Lofton’s biggest challenge is most likely going to be the fact that he doesn’t “feel” like a Hall of Famer. What does this “feel” nonsense mean? Here’s Hall of Fame voter Mike Nadel to explain:
How strongly should the “feel test” be used, especially pertaining to Steroid Era candidates? Along with a long, hard look at stats, this always has been part of my process: Does so-and-so “feel” like a Hall of Famer? Maybe guys I eliminated before, such as Baines and Murphy, rate a better look now in relation to the juicers who put up ridiculous numbers.
Two interesting positions are expressed here by Nadel that each line up on different sides of the debate. On one hand, Lofton certainly doesn’t “feel” like a Hall of Famer (at least outside of the Cleveland area), which may be due to a few factors:
1) He played for eleven different teams
2) Had a skill-set extremely similar to, but dramatically overshadowed by, Ricky Henderson
3) Hit singles and stole bases in an era in which homeruns were the main source of offensive prowess
4) Had a skill-set that has been typically pegged for solid “contributing players,” and not the stars that follow later in the lineup
5) Was relatively quiet in the clubhouse and with the media
6) Never won an MVP
7) Never won a World Series
I wish voters would realize that it is reasons like these that contribute to “feel,” and not some intricate, instinctive light bulb above their heads. Lofton doesn’t “feel” like a Hall of Famer because many of the traits listed above are not ones you typically find with Hall of Famers; that’s all.
Anyway, back to Nadel. He does give credence to the reexamination of players with new steroid evidence emerging, but with so many high quality players becoming eligible in the upcoming years, Lofton still may be pushed to the back. Chris Jaffe recently explained the hill Lofton would have to climb:
Then comes 2013-14. when arguably the greatest glut of candidates in history arrive. The first wave in 2013 will feature Roger Clemens, Barry Bonds, Craig Biggio, Mike Piazza, Curt Schilling, Sammy Sosa, Kenny Lofton, David Wells, and Julio Franco.
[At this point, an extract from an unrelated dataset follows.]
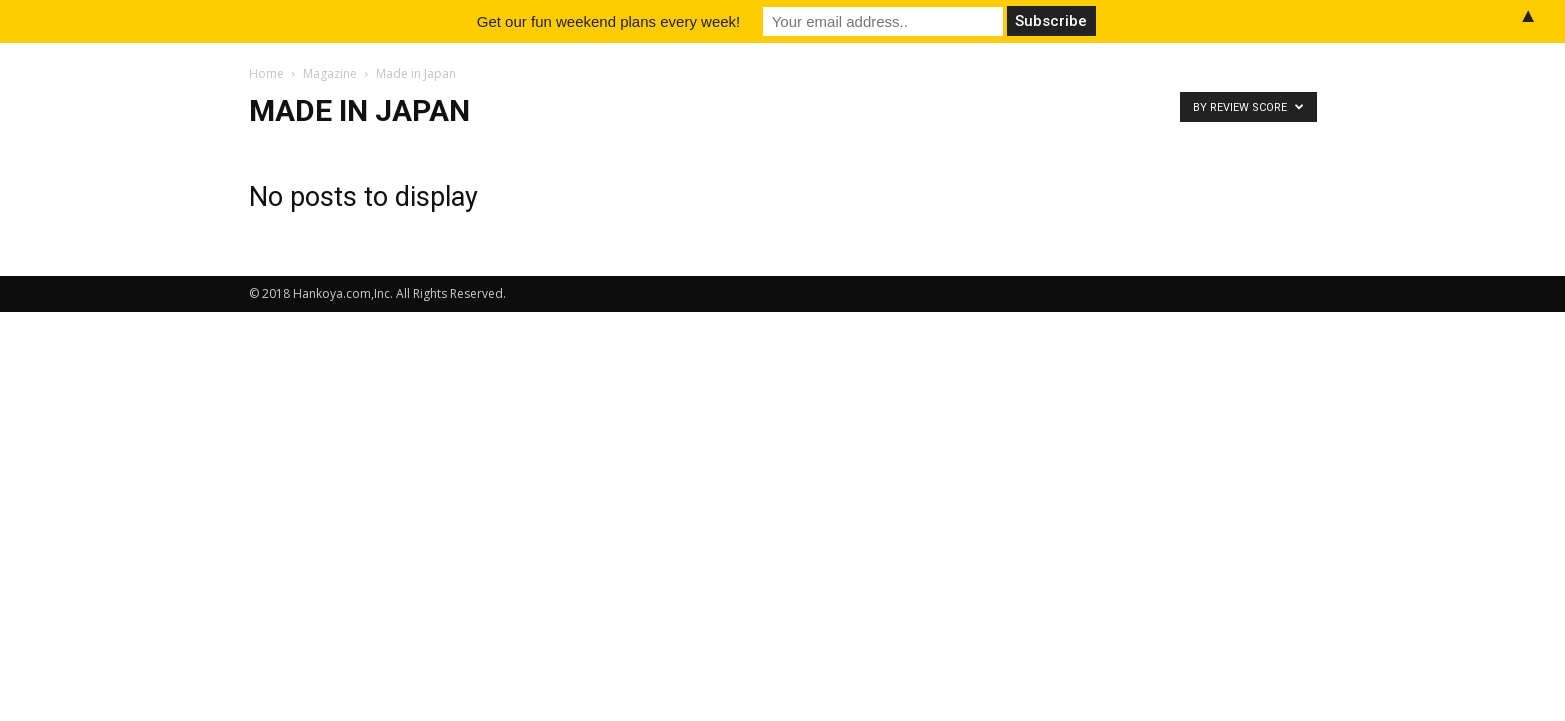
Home (266, 73)
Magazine (330, 73)
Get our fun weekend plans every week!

The next year has a class about as strong with Greg Maddux, Tom Glavine, Frank Thomas, Mike Mussina, Jeff Kent, Jim Edmonds, and Luis Gonzalez arriving.
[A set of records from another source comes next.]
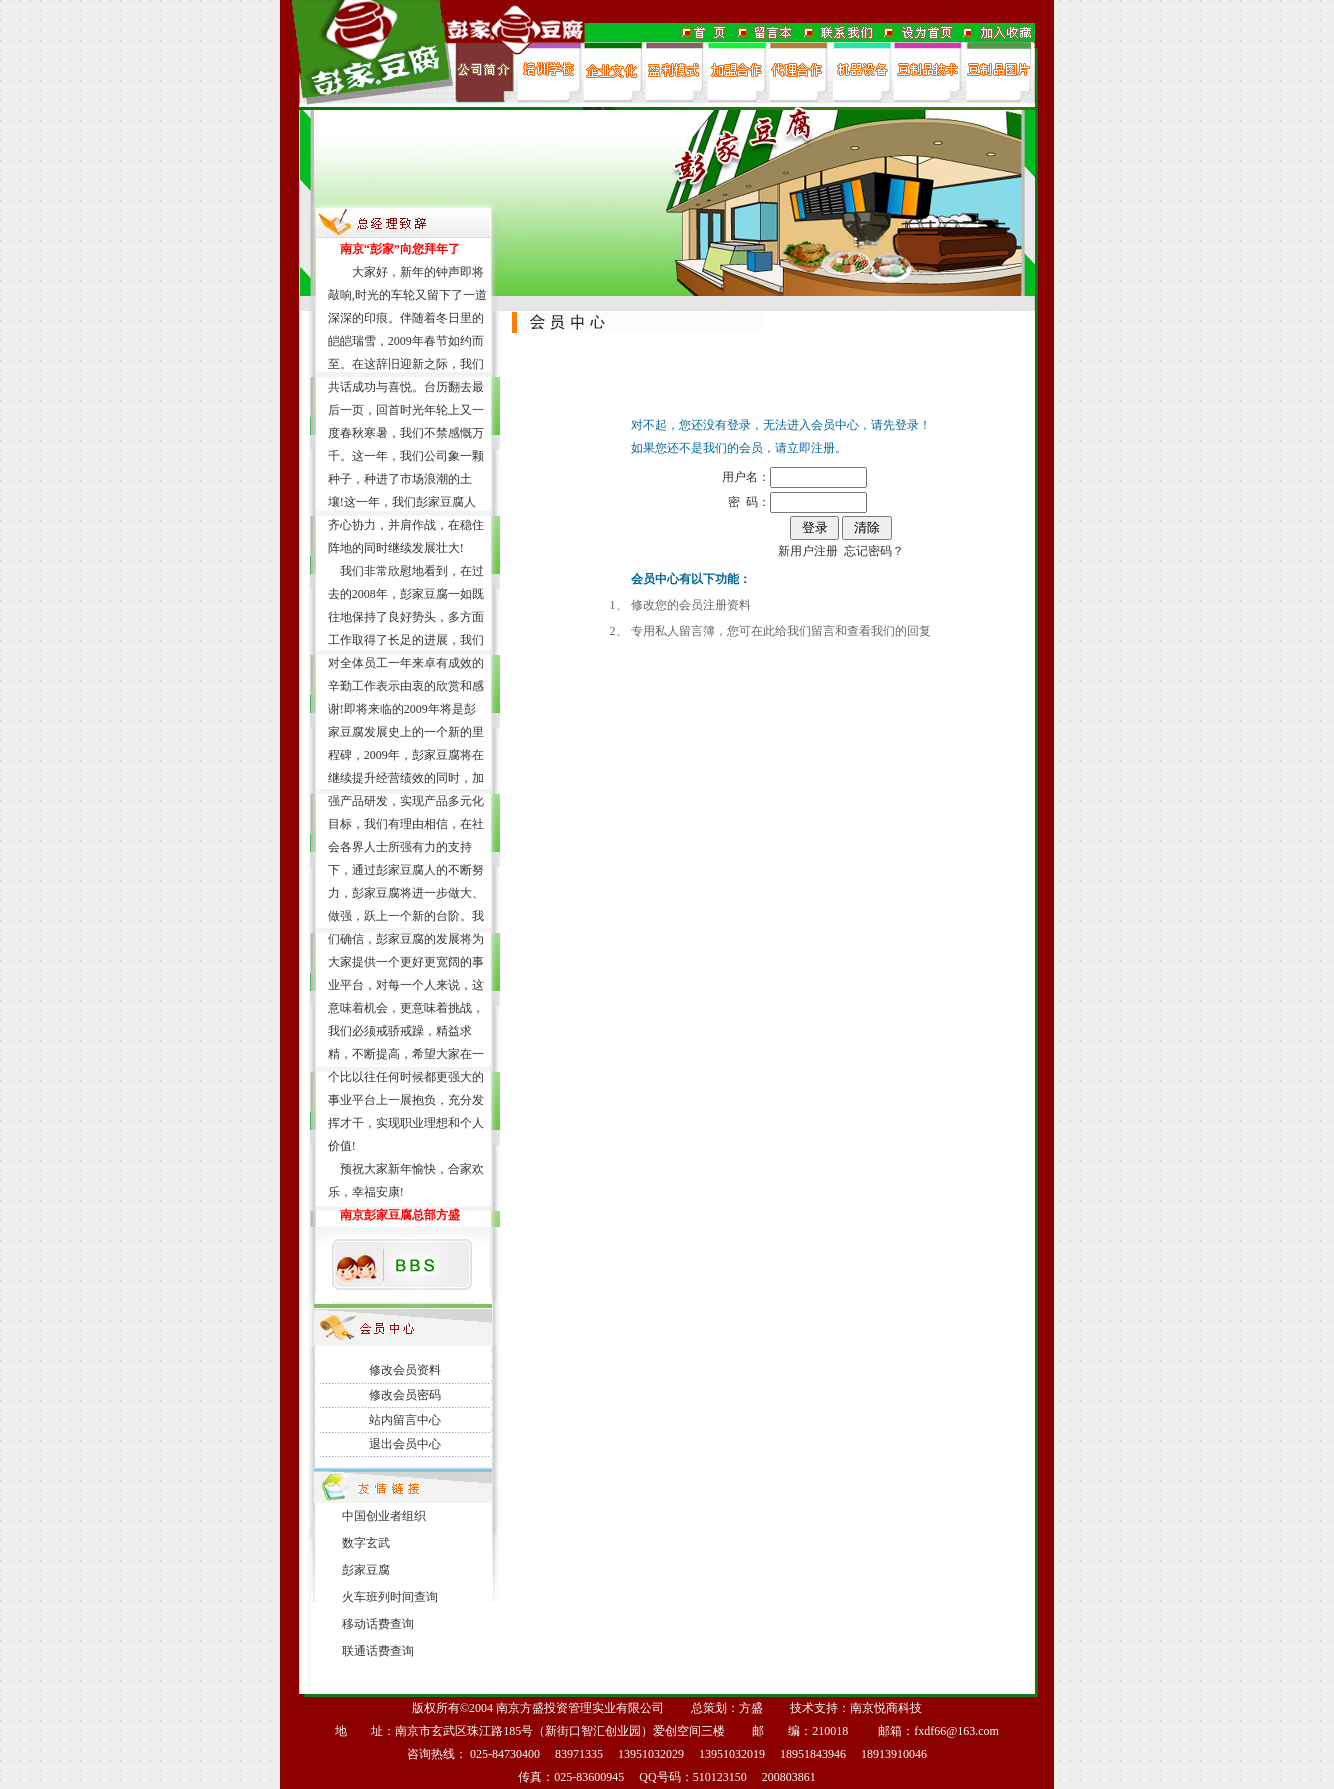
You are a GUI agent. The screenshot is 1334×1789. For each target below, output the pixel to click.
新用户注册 (808, 551)
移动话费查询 (378, 1624)
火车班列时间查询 (390, 1597)
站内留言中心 (405, 1420)
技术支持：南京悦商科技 (856, 1708)
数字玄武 (366, 1543)
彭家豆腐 (366, 1570)
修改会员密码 (405, 1395)
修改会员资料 (405, 1370)
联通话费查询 (378, 1651)
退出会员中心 (405, 1444)
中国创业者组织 (384, 1516)
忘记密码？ (874, 551)
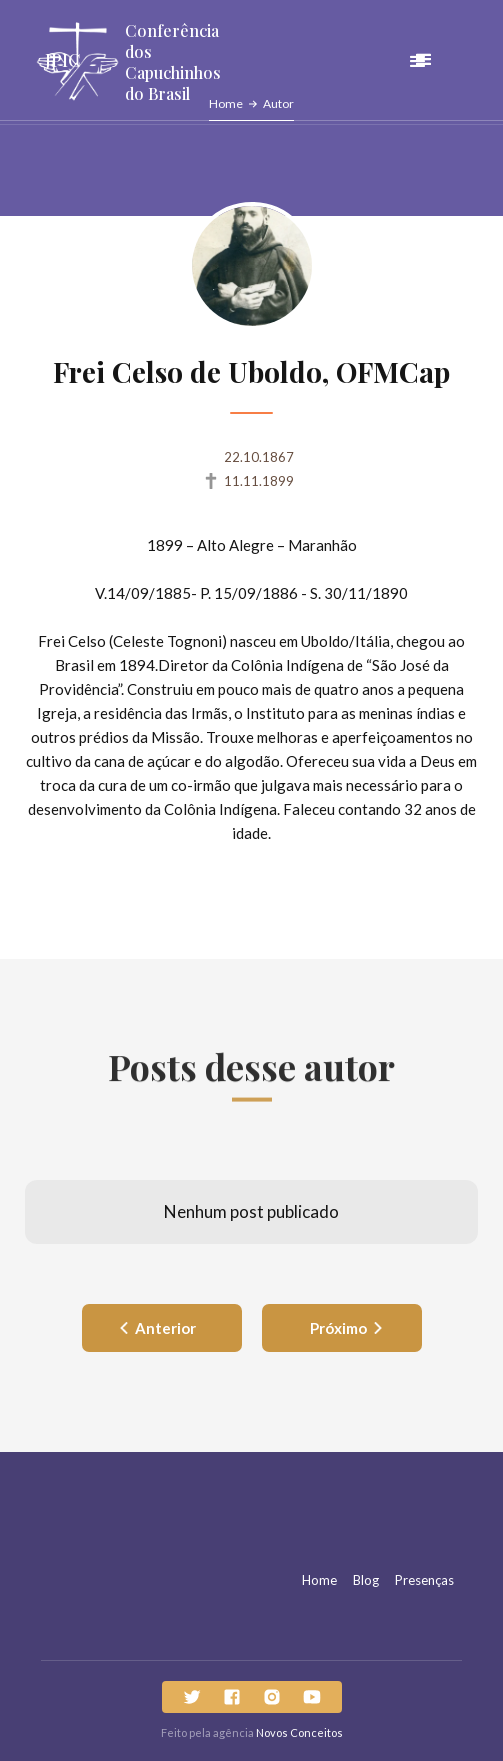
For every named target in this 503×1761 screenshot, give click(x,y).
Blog (366, 1580)
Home (319, 1580)
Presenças (424, 1580)
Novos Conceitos (299, 1732)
In judging his numbers, Lofton has 65.1 WAR according to Rally’s BaseballProjection.com, which puts him 80th all-time, in between Willie McCovey and Tim Raines, and above Ozzie Smith, Ernie Banks, Roberto Alomar, Mark McGwire, Jackie Robinson, Yogi Berra, and Harmon Killebrew. He’s fifty spots above Andre Dawson.
Unfortunately, we don’t have UZR numbers for Lofton during his prime, but Total Zone (TZ) really likes him. He only won four gold gloves, but was well known as a terrific defensive outfielder with blazing speed. I’ll take the minor gamble that TZ and the public perception were correct and Lofton was good defensively.
Offensively, Lofton had a career line of .299/.372/.423 with a wOBA of .359. Over the course of a long career those are solid numbers, especially for a centerfielder. What also cannot be overlooked is Kenny’s speed on the basepaths. He stole 622 bases at an 80% success rate, obviously excellent numbers. Rally gives Lofton eighty-one Base Running Runs for his career, indicating talented basepath ability apart from steals (i.e. moving from first to third on a single, scoring from first on a double, etc.).
The case for Lofton is pretty strong statistically, but as Jaffe noted earlier, the upcoming Hall eligible class is crazy good. Sure, Lofton doesn’t “feel” like a Hall of Famer, but if he makes Cooperstown one day, he’ll sure as hell look like one.